**Given passage**.
════════════════════
Getting Your Probationary License in the Midst of COVID-19 Pandemic


Evelyn Skyberg Greer

Graphic created by Evelyn Skyberg Greer to represent a student being assessed during a driving lesson.

Daisy Lehman, Writer

A parent signature and completing an on-line form was all Tosa West Sophomore Travis Wagy needed to get his driver’s license in June.

“All you had to do was fill out all of the required information, and then your parents signed off on it. It was all online, it was literally just 10 minutes,” said Wagy

The State of Wisconsin initiated the Pilot Program in May of 2020, to eliminate the requirement to take a “behind the wheel” test during the COVID19 pandemic. The new program allowed students under 18 to receive a probationary license with parental permission.  Students must have held a permit for 6 months, completed mandatory amount of practice hours and have completed all of the behind the wheel lessons.
════════════════════
**Provided data**.

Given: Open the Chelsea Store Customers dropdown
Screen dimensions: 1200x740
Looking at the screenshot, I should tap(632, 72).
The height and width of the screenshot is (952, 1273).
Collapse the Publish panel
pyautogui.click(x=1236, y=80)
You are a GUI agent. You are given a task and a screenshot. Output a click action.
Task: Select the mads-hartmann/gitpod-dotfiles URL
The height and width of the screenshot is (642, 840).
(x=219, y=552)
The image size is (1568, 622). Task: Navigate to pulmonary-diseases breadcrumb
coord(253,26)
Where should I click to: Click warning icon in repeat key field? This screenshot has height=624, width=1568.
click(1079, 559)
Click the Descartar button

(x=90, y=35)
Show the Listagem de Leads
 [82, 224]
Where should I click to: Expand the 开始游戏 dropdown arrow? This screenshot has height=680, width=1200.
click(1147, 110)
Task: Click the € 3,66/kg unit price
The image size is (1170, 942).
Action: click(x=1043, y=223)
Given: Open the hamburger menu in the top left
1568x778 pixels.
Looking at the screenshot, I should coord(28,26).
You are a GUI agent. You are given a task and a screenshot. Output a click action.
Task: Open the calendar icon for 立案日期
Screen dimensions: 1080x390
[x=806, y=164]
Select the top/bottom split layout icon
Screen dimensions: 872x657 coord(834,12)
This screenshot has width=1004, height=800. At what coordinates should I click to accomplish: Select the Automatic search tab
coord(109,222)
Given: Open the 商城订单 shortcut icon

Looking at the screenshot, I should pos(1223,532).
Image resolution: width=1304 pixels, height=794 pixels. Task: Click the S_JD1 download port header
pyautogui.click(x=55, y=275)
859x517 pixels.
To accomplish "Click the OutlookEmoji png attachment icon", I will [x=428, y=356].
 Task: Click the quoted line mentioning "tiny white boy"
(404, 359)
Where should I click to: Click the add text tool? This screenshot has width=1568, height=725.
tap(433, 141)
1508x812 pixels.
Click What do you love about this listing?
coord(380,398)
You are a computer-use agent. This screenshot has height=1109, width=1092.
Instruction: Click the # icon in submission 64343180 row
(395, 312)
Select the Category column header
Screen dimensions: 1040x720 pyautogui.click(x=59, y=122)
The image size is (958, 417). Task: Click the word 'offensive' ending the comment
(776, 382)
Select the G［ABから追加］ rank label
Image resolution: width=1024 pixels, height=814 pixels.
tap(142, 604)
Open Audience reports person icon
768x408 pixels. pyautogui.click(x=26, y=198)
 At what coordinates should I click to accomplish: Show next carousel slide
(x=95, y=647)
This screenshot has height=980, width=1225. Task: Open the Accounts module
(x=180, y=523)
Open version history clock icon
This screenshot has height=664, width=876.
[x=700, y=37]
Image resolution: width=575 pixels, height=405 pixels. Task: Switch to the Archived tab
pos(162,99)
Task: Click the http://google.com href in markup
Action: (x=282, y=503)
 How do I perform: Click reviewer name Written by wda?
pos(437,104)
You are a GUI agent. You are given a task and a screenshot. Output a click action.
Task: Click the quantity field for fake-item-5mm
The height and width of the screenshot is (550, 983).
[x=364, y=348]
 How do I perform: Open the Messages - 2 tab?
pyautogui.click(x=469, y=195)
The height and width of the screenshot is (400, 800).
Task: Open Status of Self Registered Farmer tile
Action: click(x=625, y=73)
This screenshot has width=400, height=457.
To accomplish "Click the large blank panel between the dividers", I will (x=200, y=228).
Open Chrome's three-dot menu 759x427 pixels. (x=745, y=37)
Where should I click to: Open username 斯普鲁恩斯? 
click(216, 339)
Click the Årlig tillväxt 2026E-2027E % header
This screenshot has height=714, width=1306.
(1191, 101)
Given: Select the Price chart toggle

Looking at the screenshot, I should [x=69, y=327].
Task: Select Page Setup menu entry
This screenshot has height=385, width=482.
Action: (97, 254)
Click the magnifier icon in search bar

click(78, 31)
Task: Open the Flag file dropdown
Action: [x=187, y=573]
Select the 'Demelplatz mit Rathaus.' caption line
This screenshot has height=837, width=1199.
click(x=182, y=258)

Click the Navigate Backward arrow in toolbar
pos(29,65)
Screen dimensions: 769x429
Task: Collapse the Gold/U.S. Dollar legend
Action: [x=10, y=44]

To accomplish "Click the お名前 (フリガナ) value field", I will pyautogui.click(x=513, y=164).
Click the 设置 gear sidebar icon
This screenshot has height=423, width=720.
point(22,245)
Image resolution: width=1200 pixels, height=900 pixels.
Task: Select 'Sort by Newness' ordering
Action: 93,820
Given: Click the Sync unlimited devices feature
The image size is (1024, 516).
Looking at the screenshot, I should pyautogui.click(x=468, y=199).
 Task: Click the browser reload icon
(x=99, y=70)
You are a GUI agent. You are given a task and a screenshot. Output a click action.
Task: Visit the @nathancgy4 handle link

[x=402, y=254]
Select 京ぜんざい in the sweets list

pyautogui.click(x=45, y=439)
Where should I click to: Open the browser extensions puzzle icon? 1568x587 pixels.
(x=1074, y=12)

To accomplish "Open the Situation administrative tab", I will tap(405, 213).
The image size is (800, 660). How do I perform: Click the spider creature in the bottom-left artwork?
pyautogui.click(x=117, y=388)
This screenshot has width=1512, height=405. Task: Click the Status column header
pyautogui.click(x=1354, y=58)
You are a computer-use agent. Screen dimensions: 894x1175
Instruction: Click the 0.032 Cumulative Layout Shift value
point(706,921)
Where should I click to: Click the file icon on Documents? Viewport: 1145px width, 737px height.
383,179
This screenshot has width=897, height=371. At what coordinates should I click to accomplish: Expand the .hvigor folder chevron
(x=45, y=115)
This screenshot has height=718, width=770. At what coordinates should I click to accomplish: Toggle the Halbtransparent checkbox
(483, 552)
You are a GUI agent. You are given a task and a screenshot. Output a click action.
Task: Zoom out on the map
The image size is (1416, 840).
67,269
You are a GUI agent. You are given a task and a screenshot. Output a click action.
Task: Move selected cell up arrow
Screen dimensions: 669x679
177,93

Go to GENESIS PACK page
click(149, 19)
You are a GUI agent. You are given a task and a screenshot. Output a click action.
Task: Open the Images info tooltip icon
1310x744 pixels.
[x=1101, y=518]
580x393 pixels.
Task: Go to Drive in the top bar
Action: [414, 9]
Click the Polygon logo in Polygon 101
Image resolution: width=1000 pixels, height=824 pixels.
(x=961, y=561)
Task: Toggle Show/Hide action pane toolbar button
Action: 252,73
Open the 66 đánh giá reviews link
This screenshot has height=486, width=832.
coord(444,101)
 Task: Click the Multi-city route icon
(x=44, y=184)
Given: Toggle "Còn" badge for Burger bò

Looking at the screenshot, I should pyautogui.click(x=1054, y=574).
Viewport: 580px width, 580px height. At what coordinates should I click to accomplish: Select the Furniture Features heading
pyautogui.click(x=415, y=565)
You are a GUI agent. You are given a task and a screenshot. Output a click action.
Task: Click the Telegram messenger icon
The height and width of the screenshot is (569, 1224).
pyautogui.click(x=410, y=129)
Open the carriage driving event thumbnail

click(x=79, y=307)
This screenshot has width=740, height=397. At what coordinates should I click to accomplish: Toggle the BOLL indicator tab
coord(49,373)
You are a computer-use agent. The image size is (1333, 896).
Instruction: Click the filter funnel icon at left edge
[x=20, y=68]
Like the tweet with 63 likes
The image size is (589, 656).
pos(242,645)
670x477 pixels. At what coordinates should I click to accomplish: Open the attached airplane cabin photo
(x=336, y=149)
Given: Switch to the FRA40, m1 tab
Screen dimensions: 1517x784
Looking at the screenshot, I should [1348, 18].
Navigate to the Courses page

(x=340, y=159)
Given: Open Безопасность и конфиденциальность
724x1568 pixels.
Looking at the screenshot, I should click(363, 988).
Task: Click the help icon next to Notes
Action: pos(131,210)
════════════════════
**Problems to solve**.
- 1) In the article on getting a probationary license, when did the State of Wisconsin start the Pilot Program?
- 2) Translate this sentence from the article on getting a probationary license into Spanish: "The new program allowed students under 18 to receive a probationary license with parental permission."
- 3) The article on getting a probationary license has a sentence that begins "Students must have". List every requirement that sentence names.

**Answers to this exercise**.
- 1) In May of 2020.

- 2) El nuevo programa permitía a los estudiantes menores de 18 años recibir una licencia provisional con permiso de los padres.

- 3)
- Held a permit for 6 months
- Completed the mandatory amount of practice hours
- Completed all of the behind the wheel lessons